Theater and Shows on Paul Gauguin

Le Grand Salon serves as the main theater, as well as a gathering place for excursions and special parties like the Captain’s Welcome and Farewell. The space was refurbished in 2021 with attractive and comfy swivel chairs, although it doesn’t seat everyone on a full ship.

There’s at least one show per night, usually held around 9:30 p.m. The Les Gauguines and Le Gauguins perform at least twice per cruise, highlighting Polynesian culture and dances. On our sailing, another local Polynesian dance troupe came on in Moorea and also in Tahitii the night before debarkation.

Other nights, the show featured a guest singer, who performed in both French and English, as well as magician.

Daily Things to Do on Paul Gauguin

The Les Gauguines and Le Gauguins are not just the ship’s entertainers. They also serve as the ship’s activity staff and host dance classes, ukulele and music lessons, lei making, pareo tying and shell arts and crafts. In addition, they also host more traditional cruise pastimes such as trivia and bingo.

Our cruise had a lecturer who specialized in European explorers and South Pacific settlement. It was a bit jarring to have such a Euro-centric presentation when the line goes out of its way to showcase indigenous culture; our time might have been better spent learning about modern Polynesia and its relationship with France.

The daily program is left in the mail slot on your door before dinner the night before, which is nice because you can start to plan the next day’s activities over a meal. Paul Gauguin does not have an app.

Shore Excursions on Paul Gauguin

Paul Gauguin has a well-developed shore excursion program, with lots of active options in each port. Although you can probably find lesser priced alternatives, we thought the quality of our guides was better than you often get – a testimony to Paul Gauguin’s year-round presence in the area.

Highlights with Paul Gauguin include snorkeling, and you’re able to get a mask, snorkel and fins from the ship’s marina (although we recommend bringing your own mask and snorkel). The best and most active excursions tend to sell out the quickest; you can book online before you go. (If you want to do an e-bike excursion, for example, grab it fast).

A change in itinerary for our ship meant that we had to spend time in long lines at the Shore Excursion desk, although the staff did their best to make sure everyone got what they wanted. You can cancel your excursion choice by noon the day before.

Paul Gauguin’s Private Island, Motu Mahana

Almost all Paul Gauguin itineraries stop at the line’s private island (called motus in French Polynesia) at Taha’a. It’s a festive day, where everything is taken care of you, in a gorgeous tropical setting.

The motu has lots of loungers, both in the shade and in full sun, as well as chairs and tables for dining. There’s a full bar, with no need to use any kind of swipe card, and you’re also provided with fresh coconut water.

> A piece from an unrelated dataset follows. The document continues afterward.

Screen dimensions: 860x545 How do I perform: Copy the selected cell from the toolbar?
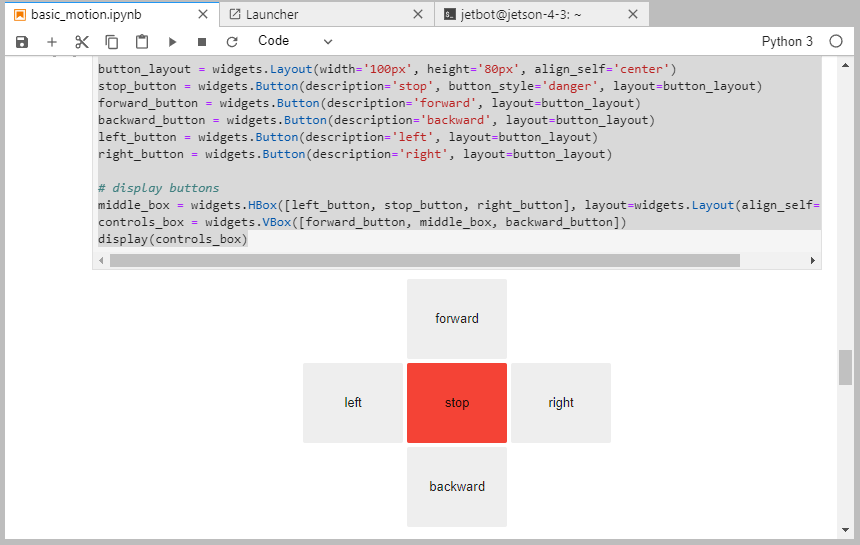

A lunch BBQ, with burgers, fish, brats, chicken and other specialties, takes place beginning at noon, and goes for several hours.

The Les Gauguines and Le Gauguins greet you with Polynesian music as you arrive the island, and also do various performances throughout the day. There’s also a coconut demonstration, and you can go snorkeling, kayaking and paddleboarding. A tent is set up for massages, although keep in mind that these aren’t as private as you’d find in the spa.

Finally, if you haven’t got your fill of shopping for pearls, several local vendors come to the island, so bring local currency.

The Paul Gauguin SCUBA Program

French Polynesia is a paradise for divers, and Paul Gauguin offers a well-regarded SCUBA program. About 10% of the ship’s passengers take part in the dives, which center around the ship’s marina.

Passengers who want to dive or take a diving course must either bring proof of certification and a logbook, as well a valid medical certificate less than a year old that proves they have no contraindication to scuba diving. The ship’s medical doctor can’t issue this certification. The ship also reserves the right to deny SCUBA participants who don’t meet the physical requirements.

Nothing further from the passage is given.